A: Once people heard that we were actually open and receiving guests, a flood [of bookings] started, right from the beginning. We haven’t had as many guests as we did before the pandemic, but I would say we’ve had good enough numbers to keep our staff busy. It has kept us running, and our heads are above water.

Q: What’s something surprising that you’ve seen come out of the pandemic?

A: Smaller operators seem to have come out of this whole thing a lot stronger. And I think it’s because it’s been much easier for us to get ramped up for reopening and our decision-making happens much faster. And it’s actually the smaller tour operators and travel agents that are sending us more guests, rather than the big traditional operators. It hasn’t really been about the size of the dog but the size of the fight in that dog.


Sally Beck
Sally Beck, general manager at the Royal Lancaster London, a Preferred Hotels & Resorts member property

Q: The pandemic has forced many hotels to pivot. How has the Royal Lancaster London adapted to today’s “new normal”?

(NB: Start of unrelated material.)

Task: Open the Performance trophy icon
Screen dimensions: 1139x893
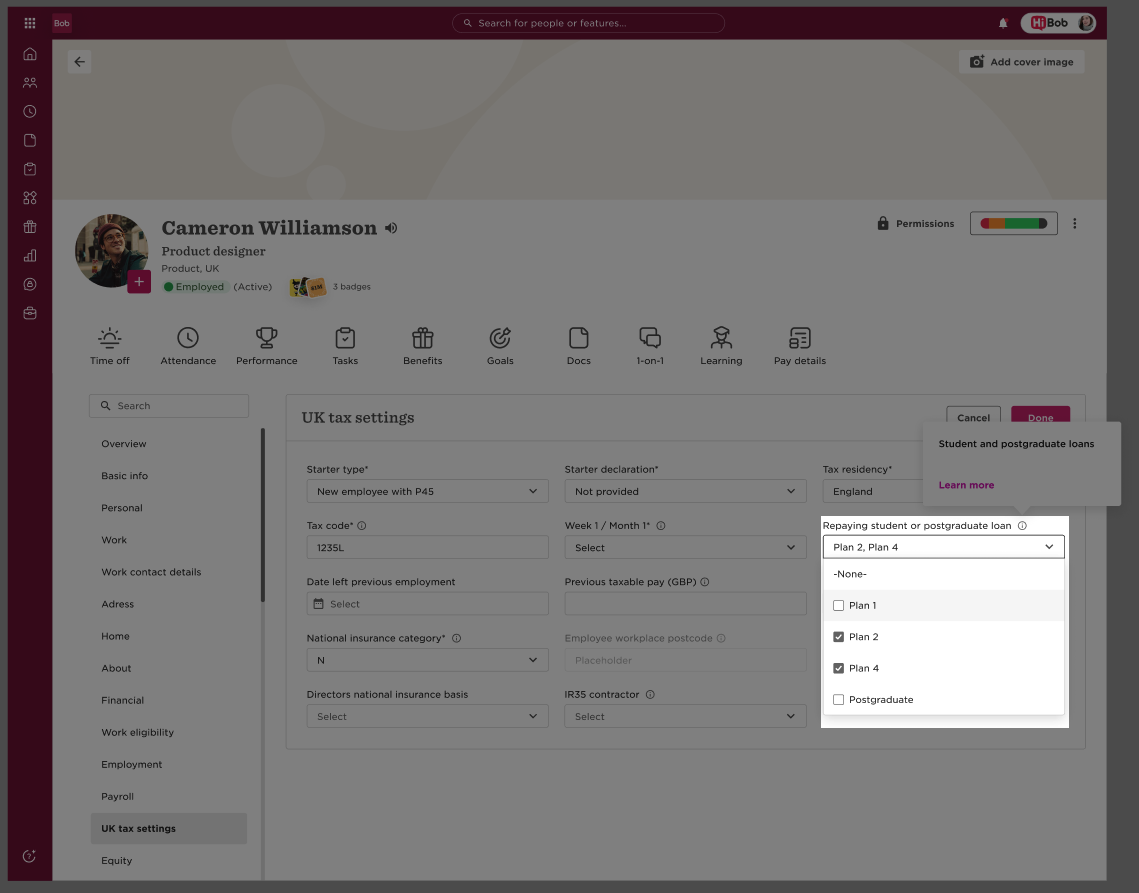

A: We closed on April 1, 2020, and reopened towards the end of August, and then we haven’t shut since. I’ve found ways to make it work, and I think one of the things I’ve learned through this whole thing is resilience. If you can be creative, you can find new revenue streams. For example, an audiovisual company that’s worked with us for the last 20 years said to me, “Sally, we’ve got this extended-reality studio. If we put it in one of your big event spaces, maybe we could do some hybrid and virtual reality events.” And I said, “OK, let’s do it.” We signed the deal with them, and they invested $207 million into building out this kit. We had that built by May of last year, and from then on, we’ve been able to run small and large virtual events. [The oil company] BP actually came in and took over the space for 10 days, and they brought in their executive team and communicated with 14,000 shareholders and stakeholders around the world. And that was great. [The studio] has probably generated about [$700 million] of revenue during a very, very down period. Not only that, it’s kept us in the forefront of people’s minds as a creative venue.

Q: How optimistic are you about recovery as we head toward the summer?

A: The good news is that our government has actually given us a road map. One of the frustrations through the last year has been that we, as an industry, have had to react very short-term to closures or changes in [government] policy. But now we have a clear road map. Of course, there are caveats, and certain triggers need to be hit, but on May 17, hotels will be allowed to open, as will restaurants and bars. And then on June 21, as long as vaccinations continue and Covid rates remain low, there will be no further restrictions on events, conferences or meetings. Once the government announced that, we saw a huge increase in proactive bookings. Over the last two weeks, each week I’ve had 44 or 45 new inquiries for events business alone. To put that into context, prior to announcing the road map, we were at probably 15 to 20 inquiries maybe every couple of weeks. So that gives me great confidence, and I think the recovery will be better than originally forecast.